Maternity leave: who qualifies (it is everyone)

Statutory maternity leave is a day-one right for every employee under section 71 of the Employment Rights Act 1996, no matter how long they have worked for you, how many hours they do, or how much they earn. The leave is 52 weeks, made up of:

The right applies the same to a single birth, twins, or any multiple birth - 52 weeks total, regardless of how many babies. Surrogates have the same maternity rights as anyone else who has given birth. Employees who adopt have a parallel right to statutory adoption leave instead.

i
Maternity leave starts automatically in two situations
If the employee is off sick with a pregnancy-related illness in the four weeks before the expected week of childbirth, maternity leave starts automatically the day after the first day off. The same applies if they are suspended on health and safety grounds during that four-week window. The employee still needs to confirm the date of birth so you can calculate the end of leave.

Statutory Maternity Pay: who qualifies for what

Eligibility for SMP depends on three tests, all of which must be met.

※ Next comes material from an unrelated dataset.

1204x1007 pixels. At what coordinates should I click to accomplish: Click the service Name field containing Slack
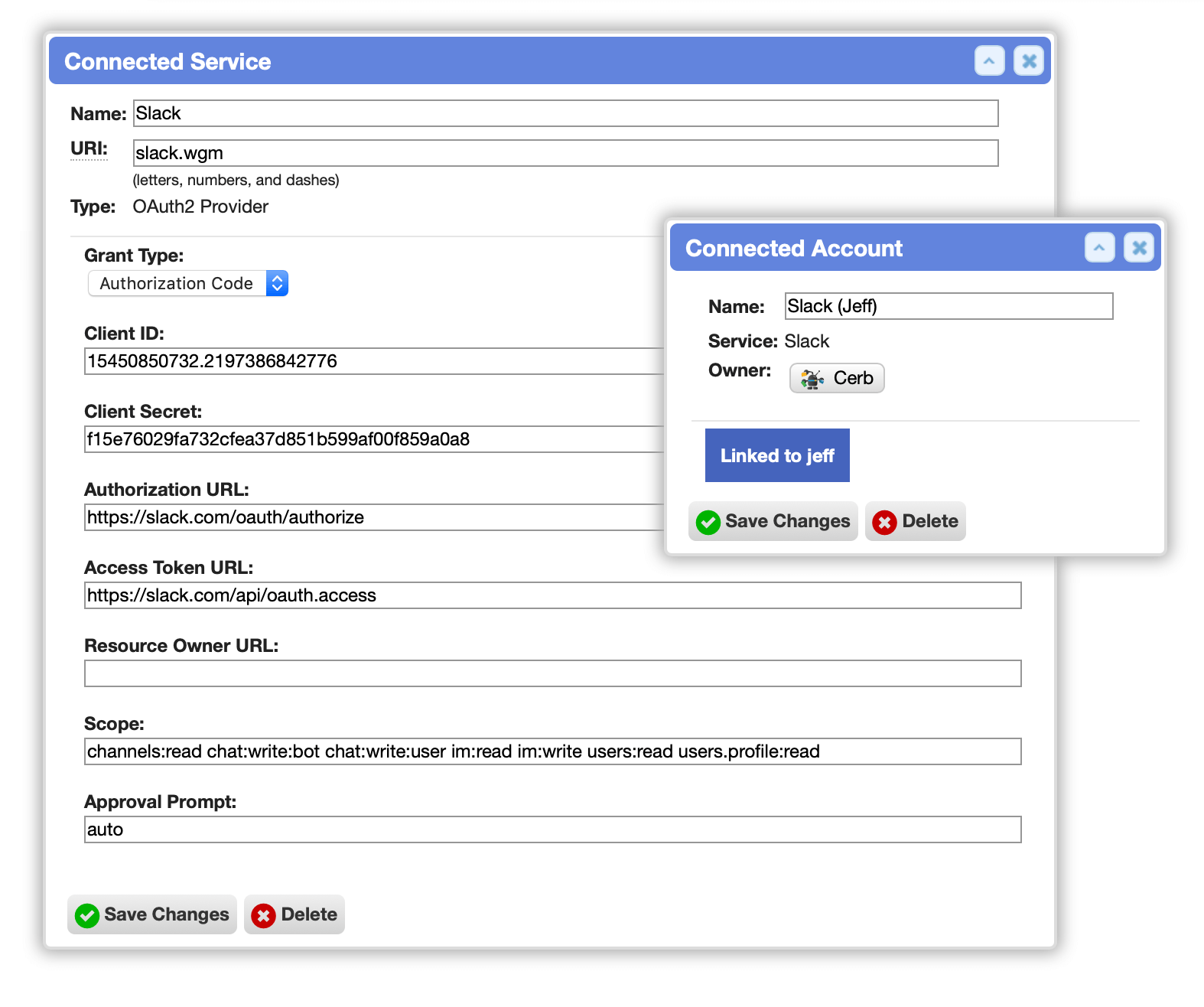(566, 113)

Miss any one and the employee falls back on Maternity Allowance, which the DWP pays directly.

Test What it means
Continuous employment 26 weeks ending with the qualifying week (the 15th week before the expected week of childbirth)
Earnings Average weekly earnings of at least £129 (from 6 April 2026, up from £125) in the 8 weeks before the qualifying week
Employment status Classed as employed for tax purposes (PAYE) - workers paid through self-assessment do not qualify

The qualifying week. Count back 15 weeks from the start of the week the baby is due. The Sunday of that week is the start of the qualifying week. Use the GOV.UK maternity calculator if the maths is fiddly - it works backwards from the due date for you.

If the employee meets the leave rules but fails any of the three SMP tests - typically because they joined within the last 6 months or earn under the threshold - they keep their leave and you give them form SMP1 within 7 days, which they take to the DWP to claim Maternity Allowance.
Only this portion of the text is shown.